> **Aim**: Reproduce all of the data below, changing every occurrence of "link" to "hyperlink" and keeping everything else the same.

* Begin Provided records *

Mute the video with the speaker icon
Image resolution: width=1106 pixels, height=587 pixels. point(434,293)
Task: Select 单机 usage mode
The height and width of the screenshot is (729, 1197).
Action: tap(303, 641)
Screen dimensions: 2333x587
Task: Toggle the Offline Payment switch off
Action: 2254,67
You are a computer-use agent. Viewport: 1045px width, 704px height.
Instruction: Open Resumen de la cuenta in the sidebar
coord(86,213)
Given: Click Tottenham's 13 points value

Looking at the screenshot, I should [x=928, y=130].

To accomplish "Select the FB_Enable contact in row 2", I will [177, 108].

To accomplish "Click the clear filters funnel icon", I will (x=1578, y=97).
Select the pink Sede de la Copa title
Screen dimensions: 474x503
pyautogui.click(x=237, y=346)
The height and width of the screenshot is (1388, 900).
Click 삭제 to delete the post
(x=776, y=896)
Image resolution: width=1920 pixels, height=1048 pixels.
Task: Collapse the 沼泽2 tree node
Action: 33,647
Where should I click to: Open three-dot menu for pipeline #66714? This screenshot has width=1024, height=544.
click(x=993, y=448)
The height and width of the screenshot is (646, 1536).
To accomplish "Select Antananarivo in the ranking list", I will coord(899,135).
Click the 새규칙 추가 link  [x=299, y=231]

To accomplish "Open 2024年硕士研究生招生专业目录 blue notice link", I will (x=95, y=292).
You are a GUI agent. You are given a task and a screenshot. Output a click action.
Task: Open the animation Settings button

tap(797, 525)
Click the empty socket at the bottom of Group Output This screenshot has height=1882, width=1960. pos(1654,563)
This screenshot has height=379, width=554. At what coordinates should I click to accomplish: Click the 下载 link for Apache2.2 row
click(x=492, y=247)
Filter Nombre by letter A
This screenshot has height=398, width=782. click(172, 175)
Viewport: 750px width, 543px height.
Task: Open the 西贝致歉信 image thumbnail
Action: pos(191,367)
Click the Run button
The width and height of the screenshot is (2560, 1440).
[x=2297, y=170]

* End Provided records *

> **Solution for this exercise**:
Mute the video with the speaker icon
Image resolution: width=1106 pixels, height=587 pixels. point(434,293)
Task: Select 单机 usage mode
The height and width of the screenshot is (729, 1197).
Action: tap(303, 641)
Screen dimensions: 2333x587
Task: Toggle the Offline Payment switch off
Action: 2254,67
You are a computer-use agent. Viewport: 1045px width, 704px height.
Instruction: Open Resumen de la cuenta in the sidebar
coord(86,213)
Given: Click Tottenham's 13 points value

Looking at the screenshot, I should [x=928, y=130].

To accomplish "Select the FB_Enable contact in row 2", I will [177, 108].

To accomplish "Click the clear filters funnel icon", I will (x=1578, y=97).
Select the pink Sede de la Copa title
Screen dimensions: 474x503
pyautogui.click(x=237, y=346)
The height and width of the screenshot is (1388, 900).
Click 삭제 to delete the post
(x=776, y=896)
Image resolution: width=1920 pixels, height=1048 pixels.
Task: Collapse the 沼泽2 tree node
Action: 33,647
Where should I click to: Open three-dot menu for pipeline #66714? This screenshot has width=1024, height=544.
click(x=993, y=448)
The height and width of the screenshot is (646, 1536).
To accomplish "Select Antananarivo in the ranking list", I will coord(899,135).
Click the 새규칙 추가 hyperlink  [x=299, y=231]

To accomplish "Open 2024年硕士研究生招生专业目录 blue notice hyperlink", I will (x=95, y=292).
You are a GUI agent. You are given a task and a screenshot. Output a click action.
Task: Open the animation Settings button

tap(797, 525)
Click the empty socket at the bottom of Group Output This screenshot has height=1882, width=1960. pos(1654,563)
This screenshot has height=379, width=554. At what coordinates should I click to accomplish: Click the 下载 hyperlink for Apache2.2 row
click(x=492, y=247)
Filter Nombre by letter A
This screenshot has height=398, width=782. click(172, 175)
Viewport: 750px width, 543px height.
Task: Open the 西贝致歉信 image thumbnail
Action: pos(191,367)
Click the Run button
The width and height of the screenshot is (2560, 1440).
[x=2297, y=170]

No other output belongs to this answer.